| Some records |
----
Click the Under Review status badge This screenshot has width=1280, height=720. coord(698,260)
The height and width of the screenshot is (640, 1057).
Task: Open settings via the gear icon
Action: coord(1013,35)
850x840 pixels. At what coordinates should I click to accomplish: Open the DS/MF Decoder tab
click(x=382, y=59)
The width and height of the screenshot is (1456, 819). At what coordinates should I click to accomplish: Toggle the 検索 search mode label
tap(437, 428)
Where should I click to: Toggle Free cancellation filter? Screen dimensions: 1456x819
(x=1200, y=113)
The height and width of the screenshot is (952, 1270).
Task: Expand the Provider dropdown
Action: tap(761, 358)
----
| What to produce |
Retype the data above line for line, with no changes.

| Exercise solution |
Click the Under Review status badge This screenshot has width=1280, height=720. coord(698,260)
The height and width of the screenshot is (640, 1057).
Task: Open settings via the gear icon
Action: coord(1013,35)
850x840 pixels. At what coordinates should I click to accomplish: Open the DS/MF Decoder tab
click(x=382, y=59)
The width and height of the screenshot is (1456, 819). At what coordinates should I click to accomplish: Toggle the 検索 search mode label
tap(437, 428)
Where should I click to: Toggle Free cancellation filter? Screen dimensions: 1456x819
(x=1200, y=113)
The height and width of the screenshot is (952, 1270).
Task: Expand the Provider dropdown
Action: tap(761, 358)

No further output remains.